Foi um feito prodigioso para uma pessoa da sua idade (48 anos), numa época de estradas bastante rudimentares (comparando com as dos nossos dias) e em apenas 21 dias.

Em 1949 fez o trajecto Lisboa-Sevilha-Lisboa, na distância de 1.638 km.

Em Paris

No ano seguinte, chefiando uma equipa de 5 elementos, fez o percurso de 4.040 km., Lisboa-Paris-Lisboa.

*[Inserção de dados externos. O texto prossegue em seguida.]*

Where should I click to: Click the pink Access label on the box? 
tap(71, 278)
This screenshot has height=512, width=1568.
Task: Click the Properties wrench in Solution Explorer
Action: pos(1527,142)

Em 1951, em prova individual, Lisboa-Roma-Lisboa, na extensão de 5.168 km.; e Bruxelas-Lisboa, 3.786 km.

A última rainha de Portugal faleceu no exílio, em França, a 25 de Outubro de 1951. Passado um ano José Moreira de Paiva, «… abalou de Lisboa rumo a Versalhes, mais concretamente ao sumptuoso Palácio de Bellevue, onde colheu terra do jardim onde faleceu Sua Majestade a Rainha Senhora Dona Amélia, para a transportar depois numa pequena urna de mogno (construída por artistas nacionais para o efeito) para Lisboa, onde ficaria depositada no Panteão de S. Vicente de Fora, depois de novamente benzida»1.

Os jornais da época fizeram inúmeras reportagens sobre os feitos do sr. Paiva.

Arouca, e em particular Vila Viçosa, devem orgulhar-se de terem tido um homem desta envergadura, como seu filho.

Na Lagoa de Albufeira, Algarve

Depois de uma vida cheia de aventuras no ciclo-turismo, com a idade a pesar, José Moreira de Paiva, regressou a Vila Viçosa, onde levou uma vida mais calma, mas a dar ainda algumas «pedaladas», onde veio a falecer a 4 de Junho de 1986, sendo sepultado no cemitério da mesma localidade.

Cinco anos antes, Carlos Alberto do Amaral Oliveira, fez-lhe uma entrevista, que na parte final, entre outras coisas, diz: «O sr. Paiva, o fadista que outrora fez furor pelas paradisíacas ruelas de Alfama e Mouraria, o ciclista de extraordinária craveira, que envergando a camisola do glorioso percorreu o país e o estrangeiro, levando saudações a toda a família benfiquista e a todos os Portugueses, é hoje um homem esquecido.

Esquecido, porque o tempo não perdoa e os novos pouco querem saber do passado.

Mas nós, aqueles que o conhecemos, que vivemos o seu quotidiano, que sabemos que a sua idade octagenária não o impede ainda de dar a sua pedalada, de calcorrear quilómetros ou pegar num motociclo, não o temos no esquecimento»1.

1 Jornal de Arouca, n.º 105, de 30-6-1981.